The researchers hope their study into how cellular heterogeneity changes as the skin heals wounds will allow further research into pathological conditions that cause poor wound healing.

Cells

Scientists have published an overview of the cellular heterogeneity changes that occur as mammalian skin cells prepare to heal wounds. According to the researchers, their study provides the basis from which investigations into pathological conditions resulting in poor wound healing, such as diabetes, can begin.

“This study is the first comprehensive dissection of the major changes in cellular heterogeneity from a normal state to wound healing in skin,” said study senior author Dr Xing Dai, a professor of biological chemistry and dermatology in the School of Medicine at the University of California – Irvine (UCI), US.

The study was published in Cell Reports and shows how the team used single-cell RNA sequencing coupled with RNAScope and fluorescence lifetime imaging to identify three non-proliferative and one proliferative state in the basal layer of the skin. According to Dai, the team demonstrated that one basal state, called Col17a1Hi, may be an early progenitor or stem cell, suggesting there was a “hierarchical-lineage” to the cells involved in epidermal homeostasis.

========================================================================

== ACTIVITY LIST ==
A - Answer these questions using the wound-healing article:
(i) Which condition does the article give as an example of a pathological condition resulting in poor wound healing?
(ii) In which journal was the study published?
(iii) How many non-proliferative states did the team identify in the basal layer of the skin?
B - According to the wound-healing article, why did the team's findings suggest a "hierarchical-lineage" to the cells involved in epidermal homeostasis? Answer in one to three sentences.
C - Extend the wound-healing article from the point where it stops.

(Records contained in a dataset)
========================================================================

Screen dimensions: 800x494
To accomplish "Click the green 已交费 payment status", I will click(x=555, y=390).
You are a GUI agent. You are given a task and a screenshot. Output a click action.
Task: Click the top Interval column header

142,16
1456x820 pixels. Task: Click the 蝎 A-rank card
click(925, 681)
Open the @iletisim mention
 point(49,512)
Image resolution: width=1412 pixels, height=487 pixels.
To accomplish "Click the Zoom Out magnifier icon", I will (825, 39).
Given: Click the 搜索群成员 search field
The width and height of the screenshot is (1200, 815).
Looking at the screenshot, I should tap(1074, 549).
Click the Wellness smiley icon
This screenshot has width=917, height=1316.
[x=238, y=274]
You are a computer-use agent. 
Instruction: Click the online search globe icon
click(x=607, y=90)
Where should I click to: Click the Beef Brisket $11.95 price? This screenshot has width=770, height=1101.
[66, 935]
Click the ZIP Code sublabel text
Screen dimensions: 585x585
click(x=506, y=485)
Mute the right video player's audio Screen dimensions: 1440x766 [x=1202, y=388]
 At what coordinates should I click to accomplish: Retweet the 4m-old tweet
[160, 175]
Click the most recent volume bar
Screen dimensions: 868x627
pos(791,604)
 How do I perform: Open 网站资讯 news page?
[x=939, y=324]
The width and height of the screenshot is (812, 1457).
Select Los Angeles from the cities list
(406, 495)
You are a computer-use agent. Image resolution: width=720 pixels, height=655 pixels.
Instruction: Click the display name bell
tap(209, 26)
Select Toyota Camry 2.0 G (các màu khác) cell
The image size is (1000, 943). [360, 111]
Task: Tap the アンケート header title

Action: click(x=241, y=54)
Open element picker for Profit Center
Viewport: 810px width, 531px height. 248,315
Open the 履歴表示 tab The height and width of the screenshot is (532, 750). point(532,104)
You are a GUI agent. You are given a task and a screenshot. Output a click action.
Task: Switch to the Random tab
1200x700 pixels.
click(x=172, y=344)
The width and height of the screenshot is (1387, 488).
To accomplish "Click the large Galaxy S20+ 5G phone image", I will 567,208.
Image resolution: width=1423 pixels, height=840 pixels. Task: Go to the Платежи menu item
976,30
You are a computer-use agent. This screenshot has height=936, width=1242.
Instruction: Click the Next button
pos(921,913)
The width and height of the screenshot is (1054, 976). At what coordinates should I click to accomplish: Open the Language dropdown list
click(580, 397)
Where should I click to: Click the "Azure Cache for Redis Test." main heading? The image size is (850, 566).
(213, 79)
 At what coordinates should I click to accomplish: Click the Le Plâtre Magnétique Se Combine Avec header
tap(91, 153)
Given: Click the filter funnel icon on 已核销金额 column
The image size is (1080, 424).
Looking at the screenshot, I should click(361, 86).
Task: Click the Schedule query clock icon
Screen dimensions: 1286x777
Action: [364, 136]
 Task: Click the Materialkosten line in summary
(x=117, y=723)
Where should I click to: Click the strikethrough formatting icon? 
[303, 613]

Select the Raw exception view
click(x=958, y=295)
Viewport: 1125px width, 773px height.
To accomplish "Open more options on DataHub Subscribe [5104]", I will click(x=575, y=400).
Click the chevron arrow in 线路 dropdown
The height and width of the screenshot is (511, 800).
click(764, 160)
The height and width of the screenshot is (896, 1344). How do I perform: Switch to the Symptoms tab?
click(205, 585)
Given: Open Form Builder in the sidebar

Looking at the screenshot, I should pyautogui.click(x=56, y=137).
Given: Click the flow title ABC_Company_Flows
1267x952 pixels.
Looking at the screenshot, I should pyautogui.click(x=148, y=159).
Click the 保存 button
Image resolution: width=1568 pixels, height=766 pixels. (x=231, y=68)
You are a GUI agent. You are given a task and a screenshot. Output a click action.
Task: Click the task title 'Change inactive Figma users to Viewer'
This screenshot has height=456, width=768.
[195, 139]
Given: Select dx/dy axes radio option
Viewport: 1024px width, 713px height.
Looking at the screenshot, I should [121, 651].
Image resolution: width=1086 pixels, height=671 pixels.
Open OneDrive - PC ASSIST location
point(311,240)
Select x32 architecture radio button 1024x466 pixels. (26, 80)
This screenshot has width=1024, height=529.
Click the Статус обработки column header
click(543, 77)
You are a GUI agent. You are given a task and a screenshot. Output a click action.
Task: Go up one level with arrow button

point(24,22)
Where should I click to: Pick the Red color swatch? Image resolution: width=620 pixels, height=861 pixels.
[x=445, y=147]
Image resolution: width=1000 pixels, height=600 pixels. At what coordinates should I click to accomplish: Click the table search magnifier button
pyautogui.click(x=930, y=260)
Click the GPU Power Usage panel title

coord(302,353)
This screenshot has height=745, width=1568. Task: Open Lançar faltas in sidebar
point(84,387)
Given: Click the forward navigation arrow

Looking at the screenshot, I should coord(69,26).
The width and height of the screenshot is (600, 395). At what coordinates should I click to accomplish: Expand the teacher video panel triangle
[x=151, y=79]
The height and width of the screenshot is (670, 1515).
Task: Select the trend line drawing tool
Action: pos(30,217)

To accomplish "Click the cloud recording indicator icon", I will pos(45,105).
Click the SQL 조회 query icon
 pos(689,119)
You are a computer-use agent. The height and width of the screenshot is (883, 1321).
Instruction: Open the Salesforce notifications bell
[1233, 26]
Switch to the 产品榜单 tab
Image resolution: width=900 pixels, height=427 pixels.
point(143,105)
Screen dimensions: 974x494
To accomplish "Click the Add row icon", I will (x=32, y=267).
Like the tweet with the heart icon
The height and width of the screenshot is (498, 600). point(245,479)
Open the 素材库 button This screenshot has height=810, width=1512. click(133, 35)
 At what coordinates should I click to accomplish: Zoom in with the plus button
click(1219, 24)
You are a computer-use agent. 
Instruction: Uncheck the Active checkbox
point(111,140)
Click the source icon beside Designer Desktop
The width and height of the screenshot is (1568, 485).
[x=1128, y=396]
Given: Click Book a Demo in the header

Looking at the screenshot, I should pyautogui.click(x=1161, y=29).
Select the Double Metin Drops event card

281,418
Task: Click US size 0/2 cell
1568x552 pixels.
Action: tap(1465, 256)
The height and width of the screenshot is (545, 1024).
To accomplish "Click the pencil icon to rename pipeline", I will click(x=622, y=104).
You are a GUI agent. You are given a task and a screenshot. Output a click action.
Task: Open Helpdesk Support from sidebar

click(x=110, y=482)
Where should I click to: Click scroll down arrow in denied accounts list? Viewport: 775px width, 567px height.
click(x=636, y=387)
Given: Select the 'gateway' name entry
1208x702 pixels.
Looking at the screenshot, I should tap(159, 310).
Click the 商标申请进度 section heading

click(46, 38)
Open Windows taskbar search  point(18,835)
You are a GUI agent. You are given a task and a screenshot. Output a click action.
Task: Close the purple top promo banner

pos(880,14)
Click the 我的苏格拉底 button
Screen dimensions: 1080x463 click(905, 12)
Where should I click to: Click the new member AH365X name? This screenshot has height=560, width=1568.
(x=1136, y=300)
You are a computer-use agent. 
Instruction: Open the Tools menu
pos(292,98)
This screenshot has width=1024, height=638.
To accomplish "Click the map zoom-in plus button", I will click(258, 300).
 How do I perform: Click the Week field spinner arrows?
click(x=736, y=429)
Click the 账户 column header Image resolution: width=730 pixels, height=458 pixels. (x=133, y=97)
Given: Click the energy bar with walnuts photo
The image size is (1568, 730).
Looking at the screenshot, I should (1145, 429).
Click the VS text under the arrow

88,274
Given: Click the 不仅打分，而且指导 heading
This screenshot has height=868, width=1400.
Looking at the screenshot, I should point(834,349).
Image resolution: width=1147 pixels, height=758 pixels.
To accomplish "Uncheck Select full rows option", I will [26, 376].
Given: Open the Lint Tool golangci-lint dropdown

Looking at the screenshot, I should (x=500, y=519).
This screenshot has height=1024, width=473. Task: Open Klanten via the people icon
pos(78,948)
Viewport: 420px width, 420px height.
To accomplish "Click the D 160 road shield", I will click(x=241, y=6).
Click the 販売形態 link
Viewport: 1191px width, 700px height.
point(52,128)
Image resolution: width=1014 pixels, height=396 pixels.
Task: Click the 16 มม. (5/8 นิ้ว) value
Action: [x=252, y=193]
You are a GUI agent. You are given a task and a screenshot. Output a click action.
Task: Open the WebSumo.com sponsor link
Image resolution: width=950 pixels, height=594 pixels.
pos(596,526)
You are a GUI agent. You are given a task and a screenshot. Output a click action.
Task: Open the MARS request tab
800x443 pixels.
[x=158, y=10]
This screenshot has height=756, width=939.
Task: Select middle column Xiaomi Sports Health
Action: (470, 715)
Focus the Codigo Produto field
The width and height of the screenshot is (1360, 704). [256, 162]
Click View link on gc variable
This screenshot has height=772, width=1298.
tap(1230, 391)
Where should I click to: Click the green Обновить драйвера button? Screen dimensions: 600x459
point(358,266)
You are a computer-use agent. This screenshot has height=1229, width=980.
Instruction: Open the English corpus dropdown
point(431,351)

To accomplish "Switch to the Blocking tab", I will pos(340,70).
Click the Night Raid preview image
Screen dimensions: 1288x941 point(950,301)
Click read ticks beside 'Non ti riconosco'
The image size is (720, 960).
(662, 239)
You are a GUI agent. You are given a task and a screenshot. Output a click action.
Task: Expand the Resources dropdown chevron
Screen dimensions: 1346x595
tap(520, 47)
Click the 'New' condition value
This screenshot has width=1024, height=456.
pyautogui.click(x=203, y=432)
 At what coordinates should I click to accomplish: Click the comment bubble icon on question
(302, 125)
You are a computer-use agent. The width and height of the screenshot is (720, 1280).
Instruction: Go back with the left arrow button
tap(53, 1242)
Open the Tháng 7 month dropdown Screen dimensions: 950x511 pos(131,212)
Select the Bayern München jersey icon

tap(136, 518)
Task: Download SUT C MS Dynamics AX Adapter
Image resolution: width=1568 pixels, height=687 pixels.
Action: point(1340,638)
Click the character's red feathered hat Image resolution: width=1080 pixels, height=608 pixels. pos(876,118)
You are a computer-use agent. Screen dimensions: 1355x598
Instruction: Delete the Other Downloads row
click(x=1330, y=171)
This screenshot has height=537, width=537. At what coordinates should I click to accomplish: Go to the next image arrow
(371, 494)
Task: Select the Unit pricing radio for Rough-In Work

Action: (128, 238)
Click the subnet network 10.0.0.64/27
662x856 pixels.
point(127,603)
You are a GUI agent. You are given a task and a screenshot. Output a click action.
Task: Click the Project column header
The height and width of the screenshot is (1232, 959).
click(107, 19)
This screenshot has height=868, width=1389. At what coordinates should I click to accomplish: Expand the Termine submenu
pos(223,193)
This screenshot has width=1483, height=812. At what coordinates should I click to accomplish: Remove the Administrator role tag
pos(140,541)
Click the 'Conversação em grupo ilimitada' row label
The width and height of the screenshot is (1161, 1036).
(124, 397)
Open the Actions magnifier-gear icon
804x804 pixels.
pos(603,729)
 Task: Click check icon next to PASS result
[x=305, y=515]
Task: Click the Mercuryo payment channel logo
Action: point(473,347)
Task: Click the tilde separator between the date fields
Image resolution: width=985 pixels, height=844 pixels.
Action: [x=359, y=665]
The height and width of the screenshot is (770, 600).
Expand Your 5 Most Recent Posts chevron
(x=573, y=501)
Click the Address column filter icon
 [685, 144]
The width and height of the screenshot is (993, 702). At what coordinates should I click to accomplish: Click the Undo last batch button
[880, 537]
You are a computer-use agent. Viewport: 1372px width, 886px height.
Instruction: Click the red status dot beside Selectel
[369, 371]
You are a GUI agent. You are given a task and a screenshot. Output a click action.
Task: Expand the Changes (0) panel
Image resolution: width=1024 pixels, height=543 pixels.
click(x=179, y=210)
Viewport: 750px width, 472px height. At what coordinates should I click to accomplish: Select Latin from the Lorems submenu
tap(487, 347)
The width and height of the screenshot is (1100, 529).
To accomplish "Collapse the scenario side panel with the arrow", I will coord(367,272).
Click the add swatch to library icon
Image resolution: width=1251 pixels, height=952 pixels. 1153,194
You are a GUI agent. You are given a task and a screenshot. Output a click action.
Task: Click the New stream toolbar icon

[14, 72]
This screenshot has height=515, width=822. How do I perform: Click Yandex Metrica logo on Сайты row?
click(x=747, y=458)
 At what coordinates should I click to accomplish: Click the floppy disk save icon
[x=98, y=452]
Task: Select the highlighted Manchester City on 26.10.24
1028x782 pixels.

========================================================================

== ANSWERS TO THE TASKS ==
A -
(i) Diabetes
(ii) Cell Reports
(iii) Three

B - The team demonstrated that one basal state, called Col17a1Hi, may be an early progenitor or stem cell. This finding suggested that the cells involved in epidermal homeostasis follow a "hierarchical-lineage."

C -
diagrams of cell heterogeneity both in unwounded and wounded skin cells

The image shows spatially choreographed gene expression in a healing skin wound, with insets showing the predicted differentiation trajectories of epidermal cells in unwounded and wounded skin [credit: UCI School of Medicine].

The four different states in homeostatic skin differ in metabolic preference and become spatially partitioned when a wound undergoes re-epithelialisation; the process by which the skin and mucous membranes replace superficial epithelial cells damaged or lost in a wound.

According to the paper, the maintenance of epithelial tissue is driven by resident stem cells, which proliferate and differentiate depending on the needs of the tissue, either homeostatic or regenerative.

Dai concluded: “Our study lays a foundation for future investigation into the adult epidermis, specifically how the skin is maintained and how it can robustly regenerate itself upon injury.”